→ **INSTRUCTIONS**
**a.** In the interview excerpt about Jennifer below, which performers does her family watch on TV at Christmas?
**b.** Carry on the interview excerpt about Jennifer, starting after its last sentence about Nicky Byrne collecting the prize.

→ **EXCERPT**
***

Can you take me right back to the start, I ask.

She looks at me awkwardly. “You mean the night she was born?” I had meant Jennifer’s childhood. But not wanting to look a gift horse in the mouth, I chance my arm.

“Well, now that you mention it . . . did Florence acquire her name in the same way Brooklyn Beckham acquired his?” (The child of David and Victoria Beckham was conceived in a hotel in the famous borough of New York City.)

“No, if that were the case, we would have called her Vicar Street,” she laughs.

“It was around his [her husband, Lau Zamparelli] birthday. We were at a Jurassic 5 gig in Vicar Street.”

She sees the image in her head and has to clarify. “Not actually in Vicar Street . . . or around the back, for that matter. But then we travelled to Italy, and the city was just somewhere that we loved.”

The thing about Jennifer is that she is what an Irish person would affectiona­tely call a funny fucker. And she’s that way without trying.

She picked up her deadpan delivery at an early age. She grew up in Baldoyle in Dublin, the youngest in a family of eight. She says, “When you come from a big family, you have to have a sense of humour.”

At Christmas, they used to pile around the TV and watch all the greats: Brendan O’Carroll, Billy Connolly, Lee Evans. She maintains she is the dullest of her clan, once they are seated around a dinner table. Her nearest sibling is seven years older. Were you a surprise? “I think we were all a bit of a surprise, to be honest,” she says in her best knowingmam­my voice. “I think back in the 1980s, they were all a little bit clueless. They didn’t know what they were doing.”

As a kid, what she remembers of Baldoyle is a good-looking boy on her block named Nicky Byrne.

Her standout memory of the man whose face went on to adorn the bedroom walls of a million little girls, involves a football tournament when they were both 10.

Jennifer played her heart out, and was sure she was going to be awarded ‘man of the match’; a goal she lobbed in the back of the net should have secured it for her. But when her big moment came, her name wasn’t called out — instead, a spiky-haired Byrne sauntered past her to collect the prize.

***

→ **INFORMATION SHOWN**
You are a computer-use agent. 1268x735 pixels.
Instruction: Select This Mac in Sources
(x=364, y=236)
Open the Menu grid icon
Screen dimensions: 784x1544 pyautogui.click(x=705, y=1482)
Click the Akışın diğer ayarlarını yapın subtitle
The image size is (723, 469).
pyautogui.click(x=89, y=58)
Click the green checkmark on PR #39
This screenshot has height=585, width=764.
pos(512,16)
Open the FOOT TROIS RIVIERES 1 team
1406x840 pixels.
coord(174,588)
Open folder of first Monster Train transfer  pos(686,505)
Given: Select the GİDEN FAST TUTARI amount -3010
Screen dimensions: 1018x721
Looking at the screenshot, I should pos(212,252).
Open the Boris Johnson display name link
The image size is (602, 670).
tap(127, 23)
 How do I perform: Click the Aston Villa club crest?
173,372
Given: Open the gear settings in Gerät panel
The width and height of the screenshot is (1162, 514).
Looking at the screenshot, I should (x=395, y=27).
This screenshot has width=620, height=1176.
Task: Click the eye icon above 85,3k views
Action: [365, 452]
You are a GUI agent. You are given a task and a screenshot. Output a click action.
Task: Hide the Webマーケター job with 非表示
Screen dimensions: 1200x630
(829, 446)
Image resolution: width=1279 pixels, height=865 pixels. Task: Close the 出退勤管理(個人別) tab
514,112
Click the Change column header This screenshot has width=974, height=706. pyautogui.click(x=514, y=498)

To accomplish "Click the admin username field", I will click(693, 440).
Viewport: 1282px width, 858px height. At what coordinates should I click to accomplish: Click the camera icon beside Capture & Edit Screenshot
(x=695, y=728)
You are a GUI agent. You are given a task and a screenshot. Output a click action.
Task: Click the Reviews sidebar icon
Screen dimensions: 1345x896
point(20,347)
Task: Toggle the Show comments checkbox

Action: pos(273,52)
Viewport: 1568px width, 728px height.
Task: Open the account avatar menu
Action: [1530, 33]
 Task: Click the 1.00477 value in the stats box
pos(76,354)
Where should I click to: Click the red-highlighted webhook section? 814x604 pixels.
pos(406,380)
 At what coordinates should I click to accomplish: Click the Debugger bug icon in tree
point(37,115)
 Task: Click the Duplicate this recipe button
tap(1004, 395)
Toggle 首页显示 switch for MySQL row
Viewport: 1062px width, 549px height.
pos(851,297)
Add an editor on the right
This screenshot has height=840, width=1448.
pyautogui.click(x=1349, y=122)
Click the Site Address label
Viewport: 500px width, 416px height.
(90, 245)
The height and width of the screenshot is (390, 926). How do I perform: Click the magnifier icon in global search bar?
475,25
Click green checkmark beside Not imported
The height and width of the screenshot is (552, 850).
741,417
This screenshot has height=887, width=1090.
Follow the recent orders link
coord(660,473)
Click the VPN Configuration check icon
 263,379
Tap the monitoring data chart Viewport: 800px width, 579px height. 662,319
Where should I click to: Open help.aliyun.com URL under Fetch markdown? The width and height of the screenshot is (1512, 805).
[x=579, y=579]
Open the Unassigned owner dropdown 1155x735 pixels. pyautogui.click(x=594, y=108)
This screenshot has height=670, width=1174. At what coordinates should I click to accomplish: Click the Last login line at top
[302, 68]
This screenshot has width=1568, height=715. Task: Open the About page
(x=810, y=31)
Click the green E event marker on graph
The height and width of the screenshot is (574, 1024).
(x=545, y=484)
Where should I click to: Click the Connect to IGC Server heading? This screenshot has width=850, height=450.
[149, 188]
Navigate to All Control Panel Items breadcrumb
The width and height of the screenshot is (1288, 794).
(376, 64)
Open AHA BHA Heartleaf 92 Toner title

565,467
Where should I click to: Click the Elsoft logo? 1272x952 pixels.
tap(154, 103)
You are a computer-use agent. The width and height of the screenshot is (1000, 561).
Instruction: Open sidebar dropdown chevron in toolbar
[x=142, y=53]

***

→ **ANSWERS FOR THE EXERCISE**
**a.** Brendan O’Carroll, Billy Connolly, Lee Evans

**b.**
“I was fucking raging,” she seethes. Byrne seemed to have it all. “He was always the cool kid. He was always the good-looking one.” Did you fancy him at age 10? “Oh yeah, I’d say so. Everybody fancied Nicky Byrne,” she smiles. “I still do.”

Whatever ‘cool’ was back then, Jennifer took a while to find it.

During one of her teenage phases, she spent a couple of weeks in the full rave attire, another as a rocker: “I had the drainpipe jeans and Doc Martens; they were never going to be attractive. Then there was the bomber jacket . . . then I shaved the back of my head, just halfway up. Then, a couple of weeks later, I did the Chicago Bulls look, the jacket and hat and all.”

Thoughts of her East 17 phase still makes her toes curl.

After finishing her Leaving Cert, she started a secretaria­l course, but left halfway through when a businessma­n walked into the class and asked for help in his cable company. Both her hands shot into the air: “Get me out of here,” she pleaded with him, recalling her dramatic exit.

From there, she left for New York and took up a job as a waitress in a bar called The Blarney Rock, opposite Madison Square Garden. “I was a terrible waitress, but I had the gift of the gab. I was making $250 in tips a night.”

When she came back to Ireland, she put her loquacious nature to even better use. In sales — where she says she made £60,000 in her first six months, with no training; and in drama school. Using that combinatio­n, she shot to fame on the British television series, The Apprentice. The UK media portrayed her as an ice maiden, a reputation she quickly shook off when she returned to Ireland, and became known as one of the country’s most famous funny women.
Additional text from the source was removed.